### Passage
A biochemist whose research brought greater understanding of recombinant DNA.
Ferid Murad
(MED '64; GRS '65, pharmacology)
1998 Nobel Prize in Physiology or Medicine co-winner.
A physician whose work revealed how nitric oxide acts as a signaling molecule in the cardiovascular system.
Edward C. Prescott
(GRS '64, operations research)
2004 Nobel Prize in Economic Sciences co-winner.
An economist recognized for his work in the field of macroeconomics.
Richard Thaler
(ADL '67, HON '03)
2017 Nobel Prize in Economic Sciences winner.
Recognized for his pioneering work in behavioral economics (and his appearance in the Academy Award-winning film The Big Short), Thaler is also the author of Misbehaving: The Making of Behavioral Economics (2015).
Polykarp Kusch
1911-1993 (CIT ’31, HON ’56)
1955 Nobel Prize in Physics co-winner
A physicist recognized for precisely measuring the magnetic moment of the electron, leading to new insights in the quantum theory of electromagnetism.
Donald Glaser
1926-2013 (CIT ’46)
1960 Nobel Prize in Physics winner
A physicist renowned for his invention of the bubble chamber, which detects the motion of electrically charged particles through a liquid and makes their paths visible as lines of bubbles.
Business Minds
Herbert Henry Dow
1866-1930
(CSAS 1888)
Founder of Dow Chemical Co.
A prolific inventor of chemical compounds, processes and products, and a successful businessman.
Susie Gharib
(FSM '72)
Television anchor and business journalist.
A contributor for Nightly Business Report, Forbes and other publications, and the recipient of the New York Financial Writers' Elliott V. Bell Award for exemplary contributions to the field.
Craig Newmark
(CIT '75, GRS '77)
Creator (and namesake) of Craigslist.
After transforming how people do business on the internet, he's now a philanthropist who supports efforts such as increasing women in STEM, including here at CWRU.

### Source material

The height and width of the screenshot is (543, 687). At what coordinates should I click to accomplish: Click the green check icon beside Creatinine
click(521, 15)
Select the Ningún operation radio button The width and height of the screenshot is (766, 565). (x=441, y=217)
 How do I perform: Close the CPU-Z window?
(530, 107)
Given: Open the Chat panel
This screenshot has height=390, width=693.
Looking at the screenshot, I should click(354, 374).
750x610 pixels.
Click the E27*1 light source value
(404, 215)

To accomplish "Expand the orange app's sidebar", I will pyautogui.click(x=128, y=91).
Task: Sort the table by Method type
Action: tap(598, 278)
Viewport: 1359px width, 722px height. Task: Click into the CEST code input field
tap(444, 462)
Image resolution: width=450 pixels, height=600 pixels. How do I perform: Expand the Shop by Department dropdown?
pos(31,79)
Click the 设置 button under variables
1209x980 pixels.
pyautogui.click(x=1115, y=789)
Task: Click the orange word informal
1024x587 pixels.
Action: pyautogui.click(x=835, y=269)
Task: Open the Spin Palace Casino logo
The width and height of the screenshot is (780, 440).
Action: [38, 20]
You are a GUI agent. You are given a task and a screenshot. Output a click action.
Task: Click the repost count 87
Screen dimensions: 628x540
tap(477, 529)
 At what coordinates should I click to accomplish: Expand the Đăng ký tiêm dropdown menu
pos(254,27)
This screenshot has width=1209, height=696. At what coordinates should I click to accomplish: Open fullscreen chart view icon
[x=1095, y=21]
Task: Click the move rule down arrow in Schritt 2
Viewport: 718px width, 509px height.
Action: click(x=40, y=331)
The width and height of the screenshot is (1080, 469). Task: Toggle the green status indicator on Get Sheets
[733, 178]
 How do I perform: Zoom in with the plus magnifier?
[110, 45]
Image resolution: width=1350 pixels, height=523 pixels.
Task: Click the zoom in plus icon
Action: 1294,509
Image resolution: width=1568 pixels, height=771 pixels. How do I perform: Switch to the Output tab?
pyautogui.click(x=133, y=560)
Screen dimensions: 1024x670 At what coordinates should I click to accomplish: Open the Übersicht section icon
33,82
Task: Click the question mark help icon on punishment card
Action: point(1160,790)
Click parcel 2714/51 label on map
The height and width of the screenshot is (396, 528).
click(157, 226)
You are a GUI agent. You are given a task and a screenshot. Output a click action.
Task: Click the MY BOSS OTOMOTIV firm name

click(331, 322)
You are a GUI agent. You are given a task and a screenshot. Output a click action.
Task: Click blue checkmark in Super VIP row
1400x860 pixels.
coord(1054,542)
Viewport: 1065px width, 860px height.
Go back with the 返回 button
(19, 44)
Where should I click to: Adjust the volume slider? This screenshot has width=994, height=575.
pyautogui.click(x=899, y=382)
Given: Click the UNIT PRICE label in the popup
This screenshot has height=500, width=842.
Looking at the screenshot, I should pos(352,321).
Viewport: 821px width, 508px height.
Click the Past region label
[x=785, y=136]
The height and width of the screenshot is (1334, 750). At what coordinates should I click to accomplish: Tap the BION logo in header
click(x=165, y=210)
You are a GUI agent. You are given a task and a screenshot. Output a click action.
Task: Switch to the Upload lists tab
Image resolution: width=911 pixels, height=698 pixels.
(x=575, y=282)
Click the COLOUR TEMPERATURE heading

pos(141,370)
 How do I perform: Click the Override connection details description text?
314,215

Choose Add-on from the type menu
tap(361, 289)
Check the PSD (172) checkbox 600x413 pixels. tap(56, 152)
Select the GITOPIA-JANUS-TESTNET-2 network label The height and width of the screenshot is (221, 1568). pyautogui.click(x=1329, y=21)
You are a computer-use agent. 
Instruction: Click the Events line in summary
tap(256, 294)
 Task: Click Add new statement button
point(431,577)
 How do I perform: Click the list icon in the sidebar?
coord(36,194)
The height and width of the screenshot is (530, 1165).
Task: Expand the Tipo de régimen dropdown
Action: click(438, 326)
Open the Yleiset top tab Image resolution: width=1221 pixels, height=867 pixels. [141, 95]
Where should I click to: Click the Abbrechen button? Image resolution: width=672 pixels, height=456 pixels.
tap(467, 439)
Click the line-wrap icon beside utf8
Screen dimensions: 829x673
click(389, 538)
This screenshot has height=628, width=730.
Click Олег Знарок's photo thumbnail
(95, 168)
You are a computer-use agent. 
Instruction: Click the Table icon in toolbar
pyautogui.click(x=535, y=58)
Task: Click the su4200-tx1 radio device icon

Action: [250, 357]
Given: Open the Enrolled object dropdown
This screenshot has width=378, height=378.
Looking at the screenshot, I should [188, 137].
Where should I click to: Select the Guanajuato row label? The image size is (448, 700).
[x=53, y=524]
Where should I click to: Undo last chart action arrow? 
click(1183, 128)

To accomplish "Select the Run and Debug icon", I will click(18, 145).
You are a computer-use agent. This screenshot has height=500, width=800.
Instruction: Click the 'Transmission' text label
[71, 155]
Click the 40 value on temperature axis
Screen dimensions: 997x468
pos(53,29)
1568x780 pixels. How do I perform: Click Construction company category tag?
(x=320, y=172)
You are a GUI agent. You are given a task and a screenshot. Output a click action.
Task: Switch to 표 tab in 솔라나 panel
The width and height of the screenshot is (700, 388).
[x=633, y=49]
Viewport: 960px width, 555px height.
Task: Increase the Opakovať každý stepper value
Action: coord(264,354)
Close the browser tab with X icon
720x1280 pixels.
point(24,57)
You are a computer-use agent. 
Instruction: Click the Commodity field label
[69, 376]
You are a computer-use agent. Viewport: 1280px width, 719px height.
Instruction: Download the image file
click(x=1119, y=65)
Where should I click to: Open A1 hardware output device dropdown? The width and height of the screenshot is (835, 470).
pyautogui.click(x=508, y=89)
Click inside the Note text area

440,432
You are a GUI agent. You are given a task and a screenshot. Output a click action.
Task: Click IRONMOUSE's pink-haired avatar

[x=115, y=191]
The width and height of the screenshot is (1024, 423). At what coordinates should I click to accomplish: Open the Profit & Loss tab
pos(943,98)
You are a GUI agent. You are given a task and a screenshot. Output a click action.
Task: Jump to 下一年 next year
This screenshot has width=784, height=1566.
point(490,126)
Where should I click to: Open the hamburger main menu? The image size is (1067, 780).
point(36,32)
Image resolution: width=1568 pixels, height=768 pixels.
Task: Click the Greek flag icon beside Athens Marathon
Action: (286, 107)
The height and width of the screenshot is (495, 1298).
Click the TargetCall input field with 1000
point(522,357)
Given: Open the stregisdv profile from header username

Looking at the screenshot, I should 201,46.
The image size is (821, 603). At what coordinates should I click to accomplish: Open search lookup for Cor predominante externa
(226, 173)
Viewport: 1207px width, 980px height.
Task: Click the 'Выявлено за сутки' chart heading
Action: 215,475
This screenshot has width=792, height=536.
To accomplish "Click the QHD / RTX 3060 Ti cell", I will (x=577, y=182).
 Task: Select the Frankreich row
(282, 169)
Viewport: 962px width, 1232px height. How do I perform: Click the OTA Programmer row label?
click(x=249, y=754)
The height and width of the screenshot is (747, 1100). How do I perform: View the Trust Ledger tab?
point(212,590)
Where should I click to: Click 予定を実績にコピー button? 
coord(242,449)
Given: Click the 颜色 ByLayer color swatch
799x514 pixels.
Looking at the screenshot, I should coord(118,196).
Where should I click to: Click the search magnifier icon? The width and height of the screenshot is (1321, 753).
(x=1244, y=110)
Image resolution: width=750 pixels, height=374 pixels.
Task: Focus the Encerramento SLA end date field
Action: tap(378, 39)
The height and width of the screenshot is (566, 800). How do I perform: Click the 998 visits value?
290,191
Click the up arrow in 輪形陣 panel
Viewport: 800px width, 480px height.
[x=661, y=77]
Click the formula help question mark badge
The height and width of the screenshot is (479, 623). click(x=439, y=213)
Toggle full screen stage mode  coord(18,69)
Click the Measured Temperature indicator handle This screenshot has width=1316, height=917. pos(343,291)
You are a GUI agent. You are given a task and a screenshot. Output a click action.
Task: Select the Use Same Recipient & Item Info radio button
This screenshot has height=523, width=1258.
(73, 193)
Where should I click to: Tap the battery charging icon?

### Task description
Copy the alumni passage again, beginning at the words "Richard Thaler" and stopping after "Behavioral Economics (2015).". Swap "pioneering" for "groundbreaking". The data above come from a separate source.

### Finished task
Richard Thaler
(ADL '67, HON '03)
2017 Nobel Prize in Economic Sciences winner.
Recognized for his groundbreaking work in behavioral economics (and his appearance in the Academy Award-winning film The Big Short), Thaler is also the author of Misbehaving: The Making of Behavioral Economics (2015).